Like now in the kitchen of the cabin. Getting the evening meal ready, we move smoothly in and out, only occasionally brushing against each other, each in our own orbit. When we do collide, Ray smiles at me, and I smile back, and something warm and sweet flows from my chest into the rest of my body. Fifteen years. Fifteen years, and his smile can still make my knees weak.
One of the few times my grandmother ever spoke to me about marriage and family life, she told me that the little things were the most important. If you can get through the day to day business of living, Benton, she said, and climb into bed with the person you love at night and still love them, even though you’re too tired to do more than kiss them goodnight, then you know it will last. Real love, she said, burns slow and steady, waxing and waning at times, but never dying completely. It is always there to warm you.
What I had with Victoria, I now realize, was never real love. It was something else; something that burned hot and fierce and threatened to consume both of us, but in the end left nothing but ashes behind. It existed only for the moment.
And Ray? Ray is the last 15 years; the man who, even though his hair is beginning to go gray, is still the most beautiful person I’ve ever seen in my life. My joy in this slow, steady burn between us brings me, at times, close to tears. And when it does, Ray is the one who knows how to hold me until it passes. He never asks why. Perhaps he knows or guesses, or perhaps he simply wishes to allow me a secret of my own.

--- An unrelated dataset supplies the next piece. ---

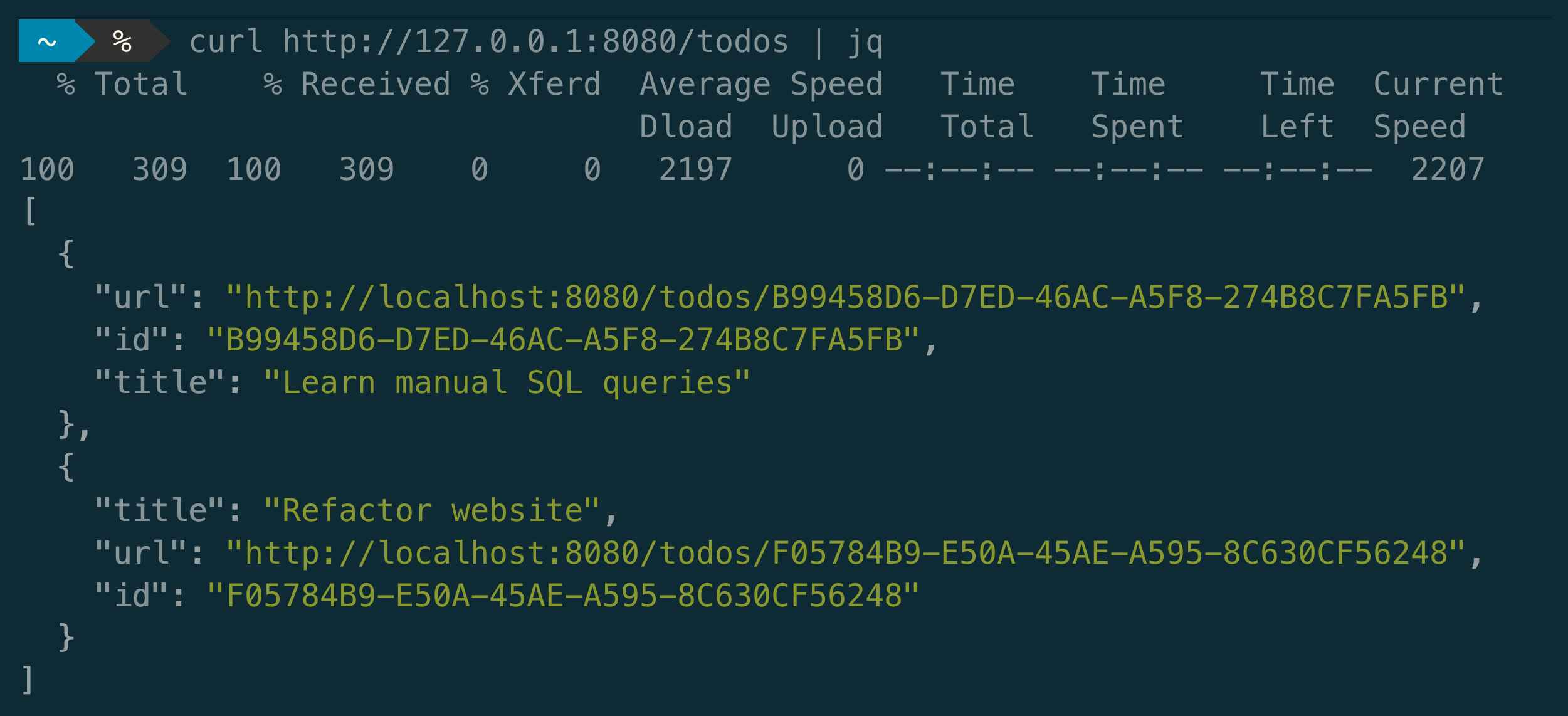Click the first todo's localhost URL link
Image resolution: width=1568 pixels, height=716 pixels.
coord(845,297)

As for me, I can tell the minute I walk in if he’s had a bad day. Fifteen years has not, in any way, cooled his temper. He still rages against the injustice in the world. I am the one who holds his hand under cool water, who picks the splinters out of his knuckles after he’s punched the wall, who kisses him and assures him that he’s not a loser, he doesn’t suck, and that his humanity, his anger at the senselessness of so much that happens, only makes me desire him more.
And if there are nights when we’re too tired to do more than hold each other; evenings when going to bed means falling asleep on the couch watching TV, only to half-awaken and stumble in the bedroom proper before lapsing into our comas again, it only serves to make awakening the next morning that much sweeter. Because our love continues to burn slow and steady, never too much or too little.
And in the end, this dance we do is simply the dance of our life, lived from day to day, secure in the knowledge that what we are, what we have, will last forever.